= Article Two of the Constitution of Georgia (U.S. state) =

Article Two of the Georgia State Constitution describes the process for voting and elections in Georgia. This process includes the method of voting and the right to register and vote, general provisions and the suspension and removal of public officials.

Section I of Article Two of the Georgia State Constitution is made up of three paragraphs which detail the method of voting and the right to register and vote. The first paragraph of this section stipulates that all elections by the people will be through secret ballot and will follow legal procedures. Furthermore, in Paragraph II the age and residency of Georgians who are allowed to vote is described as well as the responsibility of the Georgia General Assembly to provide for the "registration of electors". The final paragraph deals with exceptions to the right to register and vote and states that no one who has been convicted of a felony, or anyone who has been determined, by the judiciary, to be "mentally incompetent", may register to vote.

Five paragraphs make up Section II of Article Two and deal with various general provisions. These provisions include procedures provided by law by the General Assembly for the appeal of the right to vote (both to allow and refuse that right) and where returns on elections made by Georgians will be made to the Secretary of State; run-off elections, and who can vote in a run-off election; persons not eligible to hold office; recall of elected public officials; and vacancies created by an elected official who qualifies for another office (resign-to-run law).
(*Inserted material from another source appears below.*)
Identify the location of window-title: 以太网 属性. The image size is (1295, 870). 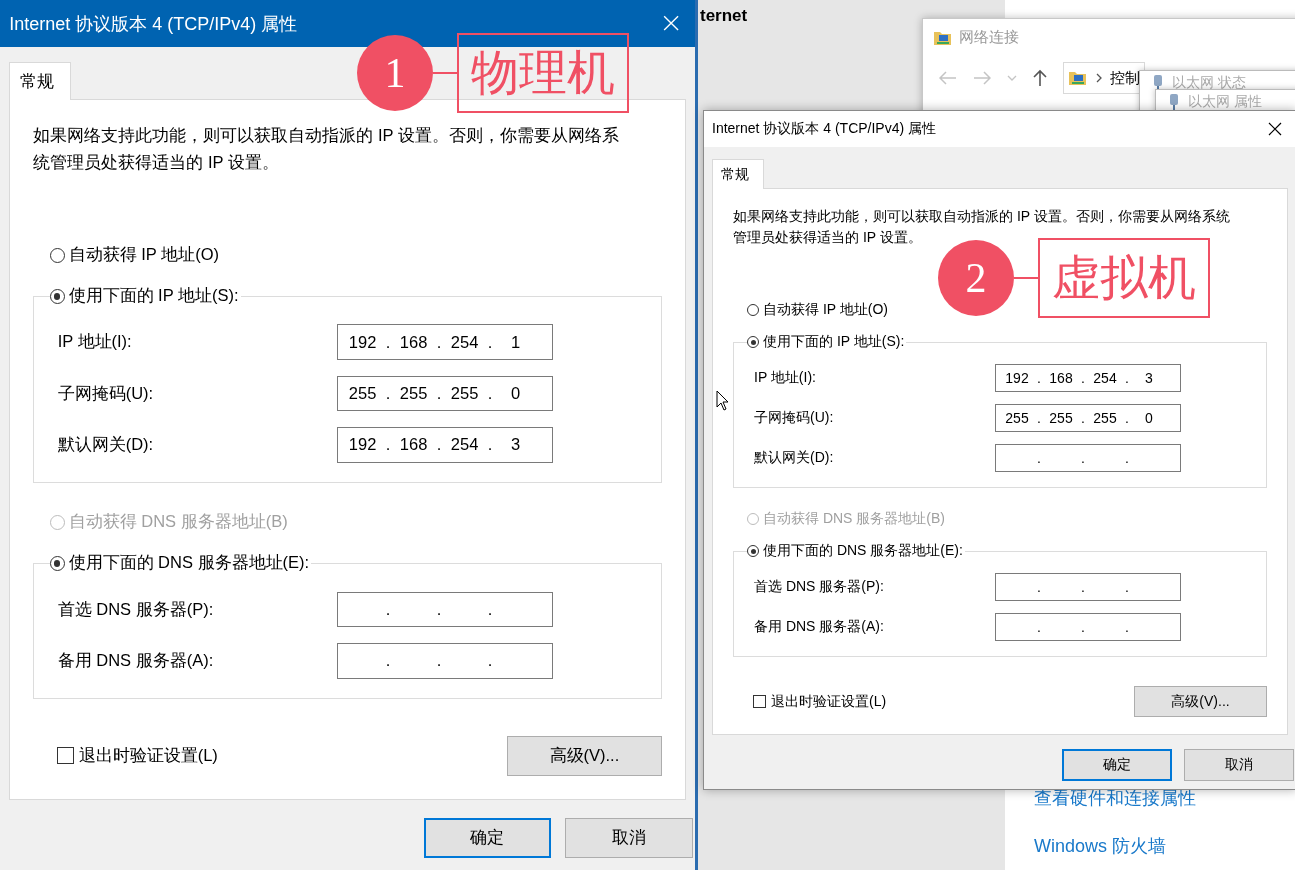
(1225, 102).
The final section of Article Two, Section III, deals with the suspension and removal of public officials and is made up of two paragraphs. The first paragraph details the procedures for suspending and removing an elected official who has been indicted for a felony. Paragraph II discusses suspension from office for any public official who has been convicted of a felony.

In a 1988 case, Hammill v. Valentine, was brought before the Glynn County Superior Court. In the case, the appellants alleged that voter rights had been violated and that illegal votes cast doubt on the election. The Superior Court found that the appellants lacked standing to "complain about alleged violations of certain voters' constitutional rights".